L'évolution de l'accès des PME au crédit fait l'objet d'un suivi attentif depuis 2008 par le Secrétariat d'État à l'économie (SECO) et des représentants de la BNS, du Secrétariat d'État aux questions financières internationales (SFI), d'economiesuisse, de l'Union suisse des arts et métiers (USAM), de l'Association suisse des banquiers (ASB) et de Swissmen dans le cadre du groupe de travail chargé d'observer le marché du crédit pour les PME. Jusqu'à présent, ce groupe de travail n'a pas constaté le moindre problème. Le marché du capital-risque est lui aussi en bonne santé, comme l'a relevé le Conseil fédéral dans son rapport de 2012 intitulé "Le capital-risque en Suisse".

Il n'y a donc pas de défaillance du marché en ce qui concerne le financement des PME. Le principal défi que doivent relever les entreprises exportatrices n'est pas l'accès au capital, mais la disparition des marges ou la structure des coûts et des revenus d'exploitation. La création d'un fonds de placement, qui réduirait encore plus les coûts du capital ne permet pas de relever ce défi. L'État doit plutôt continuer à mettre l'accent sur l'amélioration des conditions-cadres et, par exemple, la baisse des coûts de la réglementation afin de renforcer la compétitivité des entreprises suisses.

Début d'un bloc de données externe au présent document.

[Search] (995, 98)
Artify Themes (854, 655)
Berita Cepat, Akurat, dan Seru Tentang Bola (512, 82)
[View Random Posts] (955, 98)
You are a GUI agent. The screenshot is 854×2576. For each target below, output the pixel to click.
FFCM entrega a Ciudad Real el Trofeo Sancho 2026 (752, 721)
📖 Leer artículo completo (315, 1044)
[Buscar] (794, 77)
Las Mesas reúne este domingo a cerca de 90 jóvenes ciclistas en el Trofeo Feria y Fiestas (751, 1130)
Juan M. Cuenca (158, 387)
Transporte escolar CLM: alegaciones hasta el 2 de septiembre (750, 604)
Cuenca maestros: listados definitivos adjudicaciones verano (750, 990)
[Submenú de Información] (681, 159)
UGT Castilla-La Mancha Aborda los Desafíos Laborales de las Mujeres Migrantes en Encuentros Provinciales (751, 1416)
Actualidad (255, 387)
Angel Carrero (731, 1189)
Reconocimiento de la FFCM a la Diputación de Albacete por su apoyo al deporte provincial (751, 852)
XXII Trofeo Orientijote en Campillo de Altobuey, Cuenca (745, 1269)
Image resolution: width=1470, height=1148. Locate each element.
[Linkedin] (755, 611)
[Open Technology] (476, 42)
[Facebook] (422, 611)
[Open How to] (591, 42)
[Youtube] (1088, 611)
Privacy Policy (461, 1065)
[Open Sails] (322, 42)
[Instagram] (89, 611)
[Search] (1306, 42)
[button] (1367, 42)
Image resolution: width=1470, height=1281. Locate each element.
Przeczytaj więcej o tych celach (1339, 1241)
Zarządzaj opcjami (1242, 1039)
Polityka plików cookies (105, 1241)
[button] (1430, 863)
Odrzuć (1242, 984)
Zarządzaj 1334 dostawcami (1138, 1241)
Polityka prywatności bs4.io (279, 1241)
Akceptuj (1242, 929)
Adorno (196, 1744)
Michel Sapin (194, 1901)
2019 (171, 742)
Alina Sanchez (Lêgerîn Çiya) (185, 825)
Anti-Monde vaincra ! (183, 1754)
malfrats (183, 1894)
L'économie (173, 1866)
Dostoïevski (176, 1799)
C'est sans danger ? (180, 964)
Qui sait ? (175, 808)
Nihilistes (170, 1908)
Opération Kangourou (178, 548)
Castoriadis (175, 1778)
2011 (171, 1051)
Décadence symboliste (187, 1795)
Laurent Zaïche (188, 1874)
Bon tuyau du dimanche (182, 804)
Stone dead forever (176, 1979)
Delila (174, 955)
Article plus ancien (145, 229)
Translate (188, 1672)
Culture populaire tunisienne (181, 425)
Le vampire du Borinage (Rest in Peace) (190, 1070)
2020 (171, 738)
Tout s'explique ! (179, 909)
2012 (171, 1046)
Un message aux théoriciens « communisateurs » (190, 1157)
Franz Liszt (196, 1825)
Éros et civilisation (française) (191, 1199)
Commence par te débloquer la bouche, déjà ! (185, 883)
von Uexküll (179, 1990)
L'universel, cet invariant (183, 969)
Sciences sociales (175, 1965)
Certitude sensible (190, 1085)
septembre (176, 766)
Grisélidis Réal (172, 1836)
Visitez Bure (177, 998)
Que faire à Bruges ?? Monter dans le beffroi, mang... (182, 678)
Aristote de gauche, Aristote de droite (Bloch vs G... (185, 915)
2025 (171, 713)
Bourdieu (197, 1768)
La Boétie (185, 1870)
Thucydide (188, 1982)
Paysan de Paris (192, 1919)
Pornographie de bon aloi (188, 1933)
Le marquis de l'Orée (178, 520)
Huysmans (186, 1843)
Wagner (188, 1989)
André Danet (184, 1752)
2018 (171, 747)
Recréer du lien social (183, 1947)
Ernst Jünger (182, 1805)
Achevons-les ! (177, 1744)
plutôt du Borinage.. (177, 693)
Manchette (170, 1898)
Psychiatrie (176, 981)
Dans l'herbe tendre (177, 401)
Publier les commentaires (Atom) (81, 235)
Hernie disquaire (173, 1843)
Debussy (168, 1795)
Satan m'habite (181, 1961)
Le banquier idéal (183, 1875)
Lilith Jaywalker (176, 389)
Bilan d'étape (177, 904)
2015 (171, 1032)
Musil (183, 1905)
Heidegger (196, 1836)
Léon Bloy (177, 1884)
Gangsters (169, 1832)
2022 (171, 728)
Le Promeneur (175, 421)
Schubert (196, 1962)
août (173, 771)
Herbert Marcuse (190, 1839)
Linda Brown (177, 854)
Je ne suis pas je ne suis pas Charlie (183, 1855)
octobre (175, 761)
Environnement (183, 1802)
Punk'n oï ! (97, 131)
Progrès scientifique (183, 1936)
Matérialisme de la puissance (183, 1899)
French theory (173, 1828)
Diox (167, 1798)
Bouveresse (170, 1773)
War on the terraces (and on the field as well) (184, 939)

En outre, lancer un fonds de placement, tel que le préconise l'auteur du postulat, représenterait une forte intervention de l'État. Ce fonds serait sous influence politique, ce qui accroîtrait les risques de maintenir une structure qui n'est pas souhaitable d'un point de vue macroéconomique. Comme le Conseil fédéral l'a expliqué dans son rapport en réponse au postulat Bischof 11.3461, la politique industrielle est confrontée à d'importants risques et problèmes, et a rarement du succès. Les études réalisées pour la Suisse confirment elles aussi que toute tentative d'influer sur les structures existantes, notamment par des mesures étatiques destinées à ralentir voire à stopper le changement structurel, aboutissent à de moins bons résultats à long terme que si l'on avait procédé aux adaptations nécessaires. Le secteur privé est mieux placé que n'importe quelle autorité publique pour juger du potentiel futur de telle entreprise ou de telle branche. Pour toutes ces raisons, un fonds de placement géré par l'État ne serait pas assez attrayant pour les investisseurs.

Le Conseil fédéral propose de rejeter le postulat.